Roman

L’explosion de la durite – Jean Rolin

Il y a des livres énervants.

Surtout quand ils sont plein de promesses.

Par leur titre : « L’explosion de la durite ».

Par leur trame : un Français et son ami Foudron, congolais, se piquent d’acquérir une Audi 25 de 12 ans d’âge et 250.000 kilomètres au compteur et de l’exporter à Kinshasa, histoire de la transformer en taxi rutilant.

Et par leurs premiers mots, savoureux, qui nous propulsent, si j’ose dire, sur une piste congolaise, à bord d’une voiture…

…immobilisée sur le bas côté, son pare-brise éclaboussé d’eau bouillante et des tourbillons de vapeur s’échappant du capot avant même qu’il soit ouvert. Quand il le fut, les tourbillons se firent plus denses, et l’eau que contenait encore le radiateur gicla sitôt le bouchon dévissé. »

Là où j’en ai moi-même pété une, de durite, c’est lorsque je me suis rendu compte que l’intrigue, qui ramollit après l’entrée en scène très réussie, n’est qu’un prétexte à quelques considérations historiques et verbeuses sur Joseph Conrad, Patrice Lumumba ou le Che Guevara.

Considérations, qui plus est, ponctuées des commentaires du narrateur qui oublie qu’il raconte une histoire et non l’Histoire.

Ce ne serait pas trop grave si tout cela n’était agrémenté d’une pointe de condescendance.

Tout le monde y passe.

Les Africains.

En fait, il me semblait qu’il étaient incapables d’envisager l’avenir et de calculer en fonction de celui-ci, comme la plupart des gens que j’avais rencontré à mon arrivée dans ce pays. »

Les Bulgares.

La boutique que le marchand d’accessoires automobiles nous avait désignée était minuscule, et le couple qui la tenait, d’origine indéfinissable, peut-être des Bulgares, donnait une impression de malhonnêteté sympathique et presque humanitaire. »

Les Belges.

Pourquoi Sebald fait-il de ce personnage déplaisant et ridicule un Français, alors que tout, à commencer par la logique, le désigne en effet comme un Belge ? »
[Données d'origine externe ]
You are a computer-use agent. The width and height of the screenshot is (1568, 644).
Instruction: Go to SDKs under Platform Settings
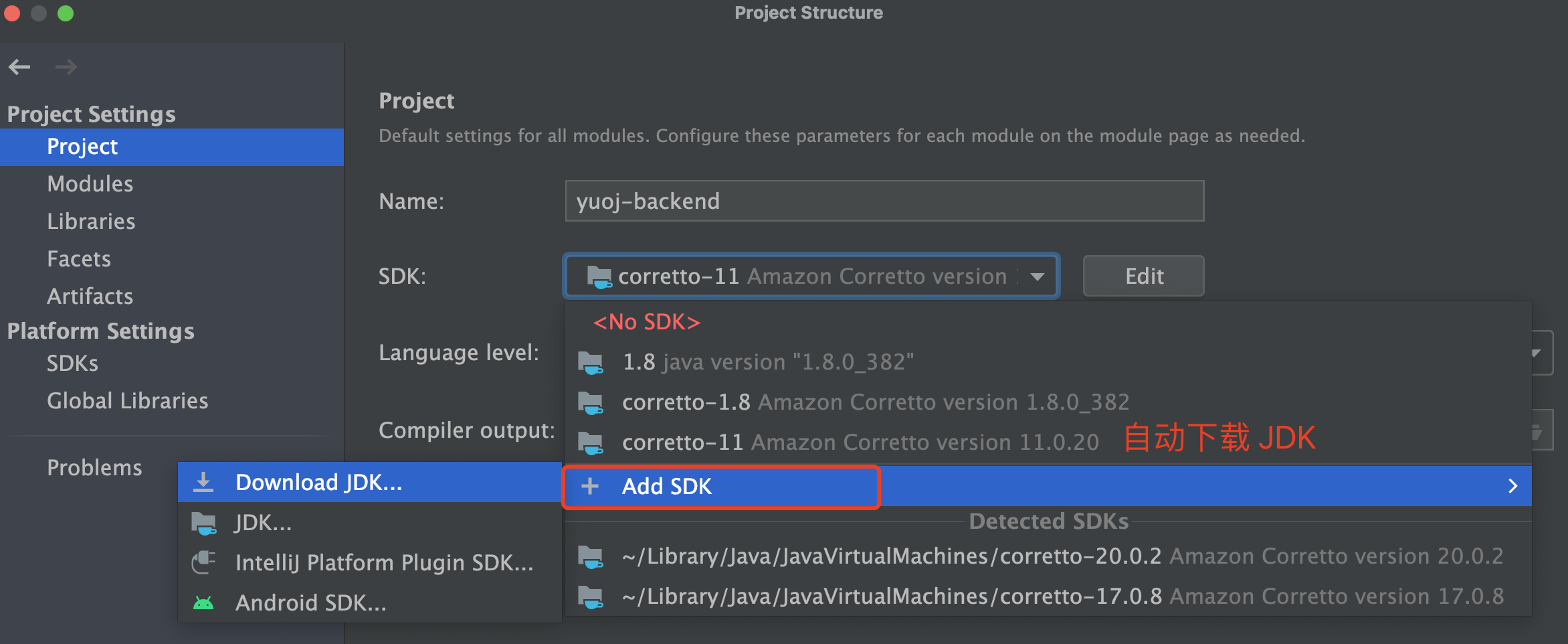[72, 364]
Les Polonais et les Ukrainiens.

Des trois lieutenants (un Polonais et deux Ukrainiens, NDLR), Arkadius, le Polonais, est le seul qui aurait à la rigueur trouvé grâce auprès d’un public moyen d’intellectuels occidentaux. »

En tant qu’intellectuel occidental, je n’ai pas aimé ce roman. Je ne remercie pas les intellectuels occidentaux de l’Académie Goncourt de me l’avoir recommandé pour l’été.

L'explosion de la durite

L’explosion de la durite, de Jean Rolin, P.O.L, 221 pages, 17 euros.

2 Commentaires sur “L’explosion de la durite – Jean Rolin

  1. Ah lala quelle ironie dans cette analyse intéressante ! J’adore.
    C’est vrai que le titre est pourtant on ne peut plus accrocheur, aiguise la curiosité et laisse supposer un certain contenu.
    Bon, il faut reconnaître encore une fois que le choix d’un titre relève souvent du maketting. C’est la première pub d’un bouquin, non ?
    En tout cas merci pour tes sensations sur ce livre.

  2. De Rolin j’ai aimé (mais alors vraiment beaucoup aimé!) Port Soudan. Parfois on aime un livre et du coup on a envie de tout dévorer de l’auteur mais là c’est l’inverse qui s’est produit je n’ai jamais eu envie de tenter une autre incursion dans son oeuvre. Bizarre.. Peut-être parce que je pressens que tout autre Rolin sera "forcément" décevant par rapport à ce roman troublant, inclassable, hors-norme.
    Alors voilà j’éviterai cette explosion de durite ;)!